On Friday afternoon I sat in on talk by Michael Thomas Ford called "Reality Check" about the difficulties of making a living as novelist or published author. I didn't really learn anything new, but Ford had some funny stories and was bitchy about publishers who try to put authors in genre boxes.
On Friday evening, me, Megan, Mindy, Theresa and Cleo went to the old Prytania Theatre to see the new Star Trek movie. Wow! It's an amazing reboot of the franchise and I was thrilled to see Leonard Nimoy had such a large and important part as Spock, rather than just an obligatory cameo. You definitely want to see this on a big screen. After the movie we went to eat at the Camellia Grill, a landmark restaurant on South Carrollton Avenue. It's been open since 1946 and serves up delicious diner-style food.
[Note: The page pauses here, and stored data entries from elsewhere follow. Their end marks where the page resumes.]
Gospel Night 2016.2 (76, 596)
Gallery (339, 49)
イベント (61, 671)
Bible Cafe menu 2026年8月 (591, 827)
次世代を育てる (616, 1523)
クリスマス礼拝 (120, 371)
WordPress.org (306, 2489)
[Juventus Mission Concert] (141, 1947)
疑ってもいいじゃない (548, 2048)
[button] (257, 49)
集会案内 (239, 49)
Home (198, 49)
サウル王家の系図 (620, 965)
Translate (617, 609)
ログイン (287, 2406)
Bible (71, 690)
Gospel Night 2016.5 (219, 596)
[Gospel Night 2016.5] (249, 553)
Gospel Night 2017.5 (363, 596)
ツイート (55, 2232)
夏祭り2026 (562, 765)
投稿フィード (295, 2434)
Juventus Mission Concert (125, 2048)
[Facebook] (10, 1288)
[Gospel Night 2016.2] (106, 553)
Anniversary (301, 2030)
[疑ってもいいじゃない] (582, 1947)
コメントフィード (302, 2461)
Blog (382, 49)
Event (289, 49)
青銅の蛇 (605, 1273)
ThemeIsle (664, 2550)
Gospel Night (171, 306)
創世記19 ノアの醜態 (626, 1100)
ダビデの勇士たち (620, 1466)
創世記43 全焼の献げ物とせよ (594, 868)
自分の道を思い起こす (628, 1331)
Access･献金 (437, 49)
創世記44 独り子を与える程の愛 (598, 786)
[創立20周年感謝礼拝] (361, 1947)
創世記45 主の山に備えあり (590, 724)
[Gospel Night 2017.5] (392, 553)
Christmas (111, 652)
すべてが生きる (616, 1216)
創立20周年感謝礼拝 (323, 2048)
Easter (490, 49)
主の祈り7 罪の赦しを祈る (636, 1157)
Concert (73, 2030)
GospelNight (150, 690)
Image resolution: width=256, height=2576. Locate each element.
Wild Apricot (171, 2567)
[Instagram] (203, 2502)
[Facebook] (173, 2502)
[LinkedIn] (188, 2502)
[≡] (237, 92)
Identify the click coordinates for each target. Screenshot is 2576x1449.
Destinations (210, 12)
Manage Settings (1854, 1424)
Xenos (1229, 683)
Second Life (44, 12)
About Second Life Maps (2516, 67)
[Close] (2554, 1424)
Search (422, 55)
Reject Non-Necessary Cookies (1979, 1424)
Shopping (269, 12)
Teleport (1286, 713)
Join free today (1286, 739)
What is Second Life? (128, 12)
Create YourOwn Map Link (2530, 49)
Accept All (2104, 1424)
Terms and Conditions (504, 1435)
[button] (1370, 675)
Saturday was packed. I went to a reading featuring Megan, Theresa, Amy King (so great to finally meet her in person!), David-Matthew Barnes, G. Winston James and Brane Mozetic. Then Cleo and I went to a special panel discussing the work of the late Reginald Shepherd featuring his partner Robert Philen, Laura Mullen, Jeff Mann, Brad Richard and Christopher Hennessy (yay, another face-to-face with a fellow poet and blogger). A number of Reginald's poems were read and his legacy discussed. It was a great hour.
At 2:30 p.m., I read with Cleo, Christopher, Peter Dube, Lewis DeSimone and Michael Montlack at the My Diva reading. So amazing to hear these guys read their essays. I read my Jeanne Moreau piece and afterwards poet and artist Steven Reigns bounded up to me, thrilled to find another Moreau fan. We shared a moment of adoration of our diva before I moved on to the social networking panel that I sat on with Megan, Amy and Theresa. It was one of the most well-attended panels and everyone had plenty of questions about using blogs, Facebook and Twitter to share and promote their work.
After a quick dinner at Clover Grill, we went to a poetry reading hosted by Trebor Healey at the Faubourg Marigny Art and Books shop. It's a tiny store packed with everything from vintage porn magazines to the latest books and poetry collections by gay and lesbian authors. Otis Fennell has operated the store since 1977 and was a very congenial host. Everyone crowded in an stood in the aisles or sat on the floor for the reading. Steven took some photos, which I hope to post soon. After the reading, we went to see the festival's playwriting competition winner, Hand Over Fist, by Michelle Embree at the Marigny Theatre. It was a dramedy about a group of scam artists conning wealthy Uptown residents after Hurricane Katrina. We waited around for the Rough Trade Review burlesque show, but it started late and was borderline offensive.
The rebuilding of New Orleans post-Katrina seems to have advanced a good bit, although there were still plenty of empty and abandoned buildings. The spirit of the city is still there in that shimmering, humid air. It was so great to meet everyone! Looking forward to next year already.